* Excerpted passage:
+===+
PySpark: Get User Table Permissions in Databricks
Introduction
In Databricks, you can use the UI to see the permissions on a catalog, schema, or table:
That’s great and easy to navigate.
However, that doesn’t help identify the individual users that have access. Now I’ll have to look up which users are in the Managers, Directors, and HR_Employees groups to know their specific permissions.
I wanted a better way, so here is a method to get all the permissions, by user, on every table and/or view in a Databricks workspace.
This method should work on both Unity Catalog and non-Unity Catalog workspaces.
Note: The best method for something like this in production would probably be to use Python functions and/or classes, but I am breaking it out into separate sections to demonstrate what each part is doing.
Additional note: The use of .collect() on Spark DataFrames is used frequently in this example. Typically, that is not recommended in Spark as it takes away the efficiencies of distributed computing. However, at this time, I haven’t found a way to avoid it for this particular use-case. Let me know in the comments if you’ve found a way to accomplish the same thing and avoided the usage of .collect().
TL;DR
If you don’t want to read the whole article, here is the notebook used to generate the below examples:
https://gist.github.com/gylekibson/ae4075135d1152bef9e6948453a944f2
Explanation
Step 1: Import PySpark functions to be used later
from pyspark.sql.functions import asc, col, lit, split, when
Step 2: Get All Users as DataFrame
The SHOW USERS command output looks like this:
Let’s use that same command to get all the users in a DataFrame:
df_users = spark.sql("SHOW USERS")\
.select(
col('name').alias('user'),
lit('user').alias('group')
)
Step 3: Get All Groups as DataFrame
The SHOW GROUPS command output looks like this:
Let’s use that same command to get all the groups in a DataFrame:
df_groups = spark.sql("SHOW GROUPS")\
.select(
col('name').alias('group')
+===+
* Material shown:
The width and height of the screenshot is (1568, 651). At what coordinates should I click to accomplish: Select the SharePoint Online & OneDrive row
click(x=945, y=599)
+===+
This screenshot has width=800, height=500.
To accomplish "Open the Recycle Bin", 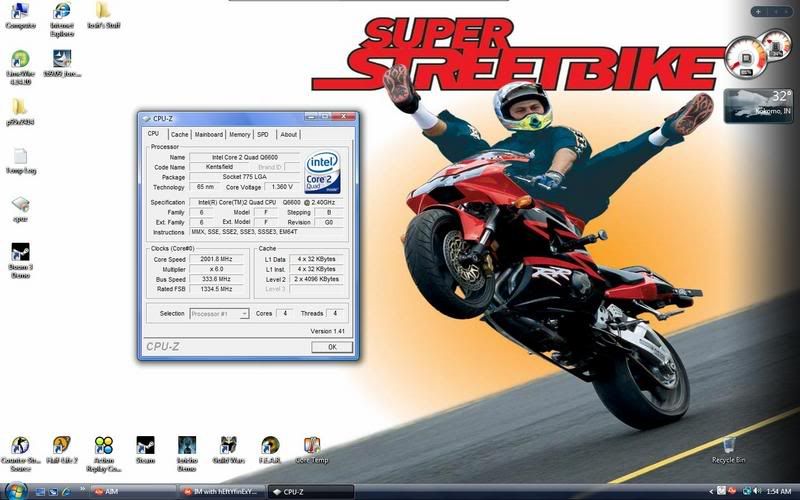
+===+
* Things to do:
#1 Answer these about the Databricks permissions article:
(a) Which groups would the author have to look up to learn which users are in them?
(b) Which Spark DataFrame method does the article say it uses often, even though it is usually not recommended?
(c) In Step 2, what value goes in the group column for every row of the users DataFrame?
#2 Pick up the Databricks permissions article where it stops and keep writing it.

* Answers for the exercise:
#1
(a) Managers, Directors, and HR_Employees
(b) .collect()
(c) The literal value 'user'

#2
)
Step 4: Get All Users as List
We will need to iterate through each user for subsequent command(s), so let’s collect the df_users DataFrame to get the users into a list:
list_users = [row[0] for row in df_users.collect()]
Step 5: Get the Users in All Groups
The SHOW GROUPS WITH USER command output looks like this:
Note that it requires an individual user passed as parameter.
Iterate through each user to find their group memberships:
df_users_in_groups = None
_df = None
for user in list_users:
_df = spark.sql(f"SHOW GROUPS WITH USER `{user}`")\
.select(
col('name').alias('group'),
lit(user).alias('user'),
col('directGroup').alias('is_direct_group')
)
try:
df_users_in_groups = df_users_in_groups.union(_df)
except AttributeError as e:
# Catching this AttributeError: 'NoneType' object has no attribute 'union'
df_users_in_groups = _df
except:
raise
We are unioning the result of each iteration to the df_users_in_groups DataFrame, so that we have one DataFrame of the groups for each user at the end of loop.
Step 6: Get all Possible Groups and Users
Since it’s possible there’s a user that exists and is not in a group, we might not have all the users here. There is also a default group in Databricks called users that doesn’t show here.
To fix that and ensure that we have all possible groups and users, we can do full outer joins:
df_all_users = df_groups\
.join(df_users_in_groups, ['group'], 'fullouter')\
.join(df_users, ['group', 'user'], 'fullouter')\
.filter(
((col('user').isNotNull()) & (col('group') == lit('users'))) |
(col('group') != lit('users'))
)
We will use this df_all_users DataFrame later in the final step.
Step 7: Get all Catalogs as DataFrame
The SHOW CATALOGS command output looks like this:
Let’s use that same command to get all the catalogs in a DataFrame:
df_catalogs = spark.sql('SHOW CATALOGS')\
.select(
'catalog'
)
In this example, there’s only one catalog, but when working in Unity Catalog workspaces, you will most likely work with multiple catalogs.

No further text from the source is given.